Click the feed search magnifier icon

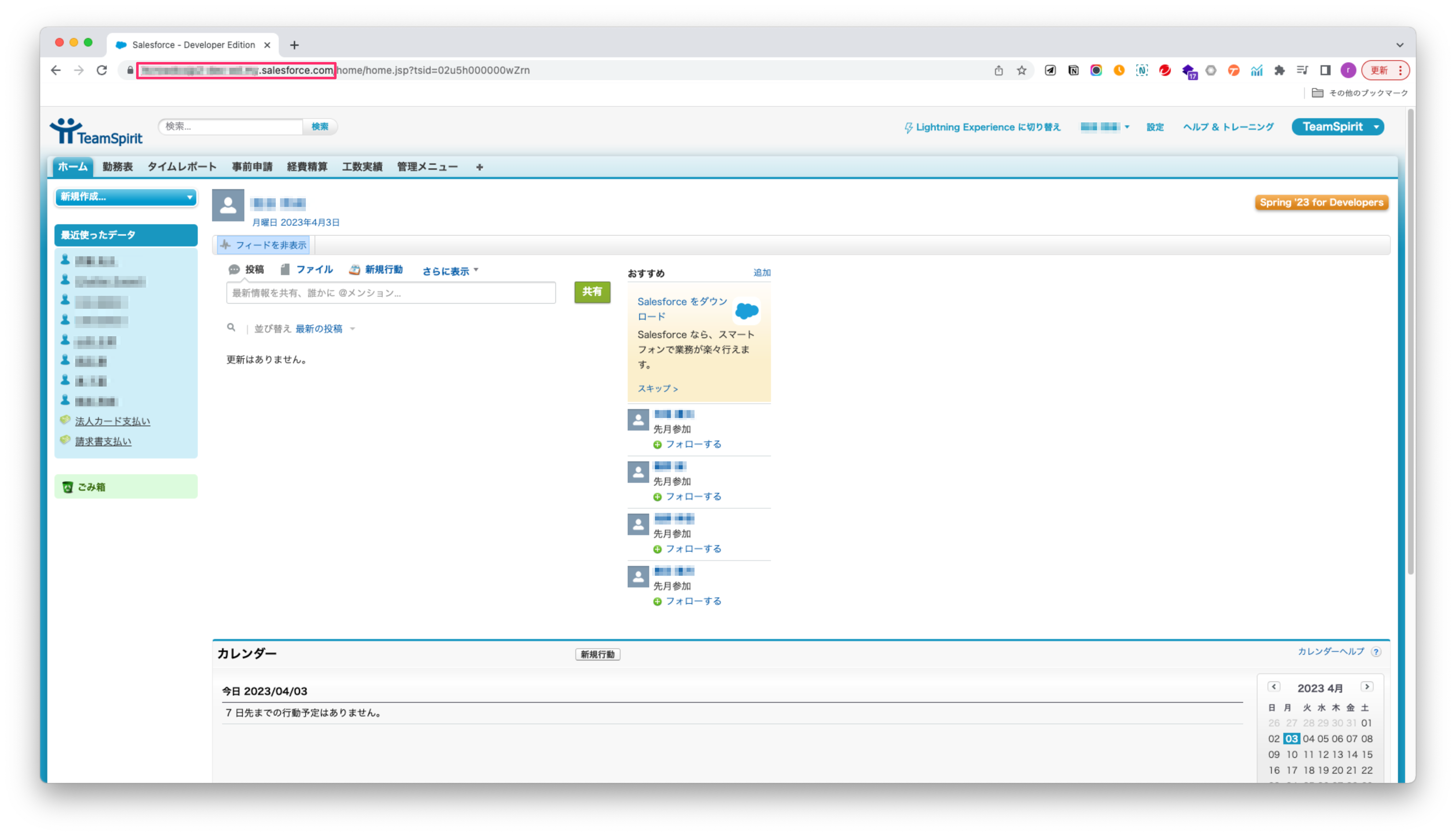[x=231, y=328]
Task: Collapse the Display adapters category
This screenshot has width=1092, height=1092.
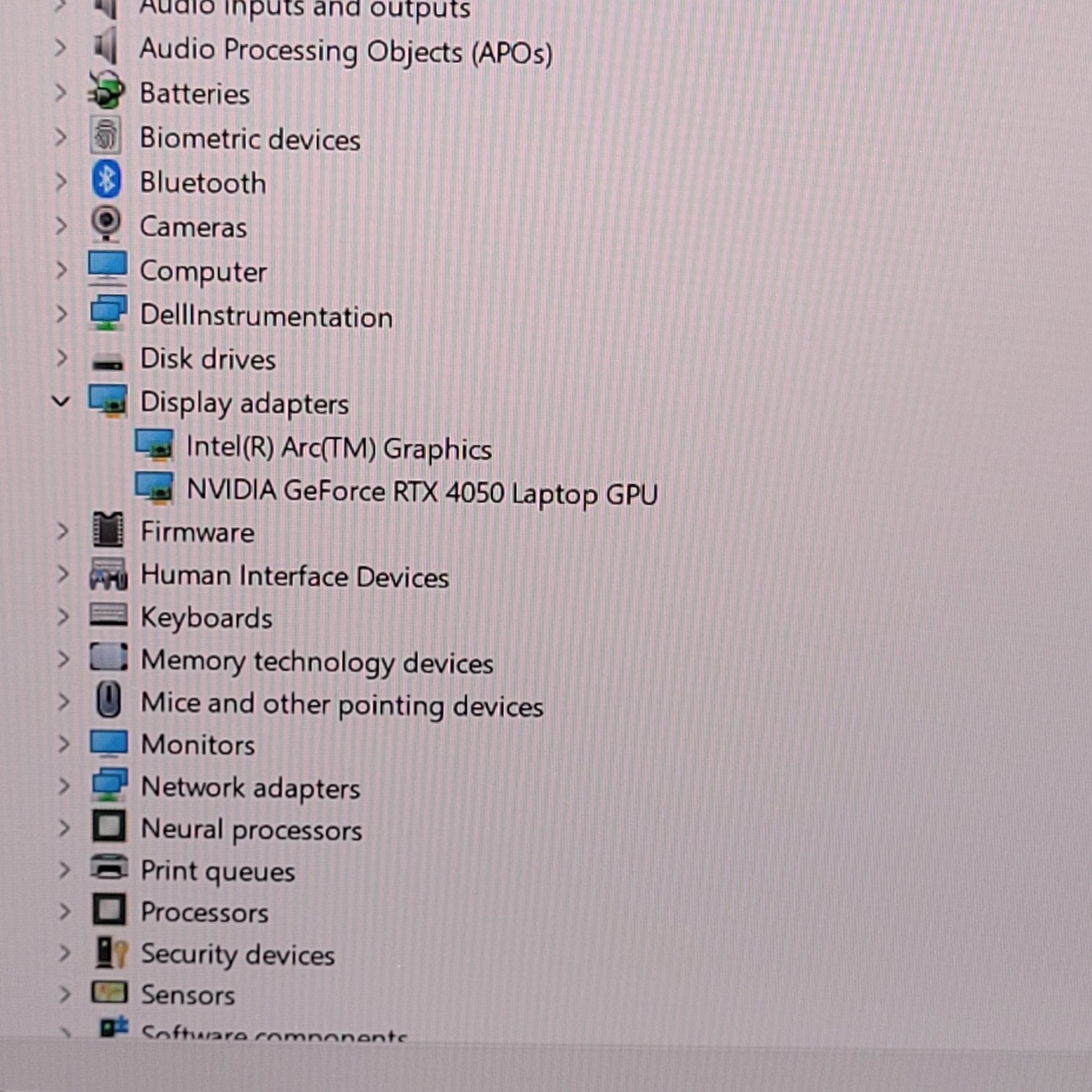Action: [x=61, y=402]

====

● **Work to be completed**: Copy every line above exactly, leaving no picture in the copy.

● **Answer to the problem**:
Click the feed search magnifier icon

[x=231, y=328]
Task: Collapse the Display adapters category
This screenshot has width=1092, height=1092.
Action: [x=61, y=402]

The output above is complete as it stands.